**Exercise instructions:**
In the data below, which lines contain "computer"? List them by copying each one.
════════
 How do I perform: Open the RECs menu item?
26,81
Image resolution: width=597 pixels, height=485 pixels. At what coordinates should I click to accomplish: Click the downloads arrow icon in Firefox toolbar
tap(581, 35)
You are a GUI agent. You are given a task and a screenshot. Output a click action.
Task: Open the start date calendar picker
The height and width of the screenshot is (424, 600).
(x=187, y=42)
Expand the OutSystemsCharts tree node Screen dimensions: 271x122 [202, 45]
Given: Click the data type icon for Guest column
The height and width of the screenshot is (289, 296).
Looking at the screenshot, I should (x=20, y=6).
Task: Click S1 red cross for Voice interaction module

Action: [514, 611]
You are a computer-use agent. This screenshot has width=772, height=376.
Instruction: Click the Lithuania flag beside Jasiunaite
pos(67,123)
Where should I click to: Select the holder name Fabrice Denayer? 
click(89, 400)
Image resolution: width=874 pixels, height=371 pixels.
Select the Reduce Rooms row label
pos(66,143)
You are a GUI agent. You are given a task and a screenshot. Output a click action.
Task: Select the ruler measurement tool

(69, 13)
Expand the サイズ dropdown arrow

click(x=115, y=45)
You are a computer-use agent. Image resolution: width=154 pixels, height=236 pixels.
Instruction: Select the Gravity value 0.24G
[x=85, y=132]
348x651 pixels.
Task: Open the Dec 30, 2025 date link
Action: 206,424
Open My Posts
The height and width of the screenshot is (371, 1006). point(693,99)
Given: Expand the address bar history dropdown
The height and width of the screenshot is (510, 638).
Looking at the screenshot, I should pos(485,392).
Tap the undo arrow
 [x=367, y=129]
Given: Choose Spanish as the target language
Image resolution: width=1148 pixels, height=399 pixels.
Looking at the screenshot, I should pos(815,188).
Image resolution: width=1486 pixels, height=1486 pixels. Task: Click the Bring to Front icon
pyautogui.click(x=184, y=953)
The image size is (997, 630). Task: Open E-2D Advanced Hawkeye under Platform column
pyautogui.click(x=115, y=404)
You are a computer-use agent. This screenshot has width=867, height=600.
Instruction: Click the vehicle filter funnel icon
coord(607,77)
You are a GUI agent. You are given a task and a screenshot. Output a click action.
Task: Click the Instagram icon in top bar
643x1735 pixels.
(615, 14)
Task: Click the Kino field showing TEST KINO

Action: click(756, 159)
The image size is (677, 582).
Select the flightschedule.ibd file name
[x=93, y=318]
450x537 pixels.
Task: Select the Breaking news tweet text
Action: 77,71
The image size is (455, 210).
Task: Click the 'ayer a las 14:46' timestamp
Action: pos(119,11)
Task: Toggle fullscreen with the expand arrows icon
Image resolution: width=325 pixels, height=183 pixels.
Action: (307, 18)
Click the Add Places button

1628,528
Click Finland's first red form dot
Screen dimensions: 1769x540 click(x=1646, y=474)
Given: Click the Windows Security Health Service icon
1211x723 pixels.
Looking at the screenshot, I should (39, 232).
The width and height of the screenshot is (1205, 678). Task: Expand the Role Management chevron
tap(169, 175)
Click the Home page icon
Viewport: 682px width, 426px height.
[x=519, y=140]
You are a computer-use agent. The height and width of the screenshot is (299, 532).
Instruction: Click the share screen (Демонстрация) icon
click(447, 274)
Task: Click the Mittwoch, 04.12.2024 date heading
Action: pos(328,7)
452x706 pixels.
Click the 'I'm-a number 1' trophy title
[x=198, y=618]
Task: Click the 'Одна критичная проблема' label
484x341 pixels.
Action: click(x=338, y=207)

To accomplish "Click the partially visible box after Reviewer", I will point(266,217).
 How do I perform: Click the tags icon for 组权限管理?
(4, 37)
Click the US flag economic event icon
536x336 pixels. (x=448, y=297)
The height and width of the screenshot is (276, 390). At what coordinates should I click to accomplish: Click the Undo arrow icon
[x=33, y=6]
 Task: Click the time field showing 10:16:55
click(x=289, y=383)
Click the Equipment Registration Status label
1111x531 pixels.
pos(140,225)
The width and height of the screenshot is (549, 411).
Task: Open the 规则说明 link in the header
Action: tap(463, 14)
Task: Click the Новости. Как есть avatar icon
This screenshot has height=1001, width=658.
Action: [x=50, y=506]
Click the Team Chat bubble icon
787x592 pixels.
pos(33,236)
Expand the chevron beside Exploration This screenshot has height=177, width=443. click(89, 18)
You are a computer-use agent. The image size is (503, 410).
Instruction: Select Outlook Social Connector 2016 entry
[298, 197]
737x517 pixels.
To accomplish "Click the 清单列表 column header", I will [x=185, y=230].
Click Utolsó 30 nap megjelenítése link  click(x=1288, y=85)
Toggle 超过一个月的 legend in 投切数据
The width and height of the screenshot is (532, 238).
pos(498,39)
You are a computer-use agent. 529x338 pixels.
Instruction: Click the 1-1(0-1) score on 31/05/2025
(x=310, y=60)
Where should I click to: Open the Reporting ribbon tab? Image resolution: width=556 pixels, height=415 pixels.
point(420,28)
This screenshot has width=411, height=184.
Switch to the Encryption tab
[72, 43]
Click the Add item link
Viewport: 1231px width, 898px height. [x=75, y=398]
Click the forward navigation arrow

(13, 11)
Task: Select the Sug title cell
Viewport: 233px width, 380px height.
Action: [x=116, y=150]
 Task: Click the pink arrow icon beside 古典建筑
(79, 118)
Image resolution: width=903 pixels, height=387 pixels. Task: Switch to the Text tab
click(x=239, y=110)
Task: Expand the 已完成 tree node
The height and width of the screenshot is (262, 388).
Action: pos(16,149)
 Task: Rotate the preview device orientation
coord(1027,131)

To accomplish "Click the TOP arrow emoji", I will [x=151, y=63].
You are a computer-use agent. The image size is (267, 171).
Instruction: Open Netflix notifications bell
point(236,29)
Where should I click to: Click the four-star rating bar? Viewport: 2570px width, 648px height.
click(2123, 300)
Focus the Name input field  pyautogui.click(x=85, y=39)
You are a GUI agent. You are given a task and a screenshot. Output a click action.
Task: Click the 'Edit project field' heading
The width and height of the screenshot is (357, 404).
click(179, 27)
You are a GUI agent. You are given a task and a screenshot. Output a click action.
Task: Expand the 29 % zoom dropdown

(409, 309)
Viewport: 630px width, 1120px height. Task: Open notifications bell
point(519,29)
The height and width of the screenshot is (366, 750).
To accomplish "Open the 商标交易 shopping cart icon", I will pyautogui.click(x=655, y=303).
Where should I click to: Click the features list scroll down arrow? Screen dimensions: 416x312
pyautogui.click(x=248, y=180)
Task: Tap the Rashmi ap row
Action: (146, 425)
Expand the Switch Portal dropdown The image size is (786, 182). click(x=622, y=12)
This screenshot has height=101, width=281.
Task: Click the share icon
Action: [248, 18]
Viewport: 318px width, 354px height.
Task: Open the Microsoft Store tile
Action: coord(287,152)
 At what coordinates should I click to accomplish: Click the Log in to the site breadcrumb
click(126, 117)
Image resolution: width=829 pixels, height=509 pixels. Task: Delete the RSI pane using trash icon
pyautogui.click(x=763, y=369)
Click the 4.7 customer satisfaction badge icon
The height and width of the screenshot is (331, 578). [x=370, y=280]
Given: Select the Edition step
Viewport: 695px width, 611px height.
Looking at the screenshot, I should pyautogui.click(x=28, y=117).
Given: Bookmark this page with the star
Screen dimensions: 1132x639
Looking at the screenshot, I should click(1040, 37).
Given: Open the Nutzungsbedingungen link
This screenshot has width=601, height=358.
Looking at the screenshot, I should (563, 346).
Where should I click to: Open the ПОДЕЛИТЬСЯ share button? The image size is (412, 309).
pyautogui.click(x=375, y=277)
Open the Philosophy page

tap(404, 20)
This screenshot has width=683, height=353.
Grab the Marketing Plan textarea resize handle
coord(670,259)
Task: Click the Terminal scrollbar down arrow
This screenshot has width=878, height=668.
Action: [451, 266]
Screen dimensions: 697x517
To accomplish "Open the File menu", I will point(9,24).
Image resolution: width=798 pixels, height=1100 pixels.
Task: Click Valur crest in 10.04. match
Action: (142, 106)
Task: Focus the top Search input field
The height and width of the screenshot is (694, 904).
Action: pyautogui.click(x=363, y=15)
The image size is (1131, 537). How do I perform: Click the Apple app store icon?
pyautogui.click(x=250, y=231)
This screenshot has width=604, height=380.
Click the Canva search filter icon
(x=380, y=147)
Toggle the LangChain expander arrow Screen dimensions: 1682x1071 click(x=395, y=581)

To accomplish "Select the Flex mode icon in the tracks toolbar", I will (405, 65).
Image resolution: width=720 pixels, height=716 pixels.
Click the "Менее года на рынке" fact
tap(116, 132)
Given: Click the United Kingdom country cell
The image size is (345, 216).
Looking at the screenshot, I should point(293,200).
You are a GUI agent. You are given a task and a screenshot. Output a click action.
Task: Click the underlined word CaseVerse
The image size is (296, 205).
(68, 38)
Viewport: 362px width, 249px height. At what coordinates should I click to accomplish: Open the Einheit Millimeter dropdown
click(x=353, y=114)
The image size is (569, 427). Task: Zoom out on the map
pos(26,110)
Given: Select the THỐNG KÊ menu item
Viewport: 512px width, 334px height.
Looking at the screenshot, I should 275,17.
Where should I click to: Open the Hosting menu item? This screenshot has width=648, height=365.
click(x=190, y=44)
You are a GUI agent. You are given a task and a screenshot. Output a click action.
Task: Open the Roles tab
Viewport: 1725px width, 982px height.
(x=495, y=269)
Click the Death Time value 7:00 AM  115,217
════════
**Exercise result:**
You are a computer-use agent. This screenshot has width=772, height=376.
You are a computer-use agent. Image resolution: width=154 pixels, height=236 pixels.
You are a computer-use agent. This screenshot has width=867, height=600.
You are a computer-use agent. The height and width of the screenshot is (299, 532).
You are a computer-use agent. The image size is (503, 410).
You are a computer-use agent. 529x338 pixels.
You are a computer-use agent. The image size is (267, 171).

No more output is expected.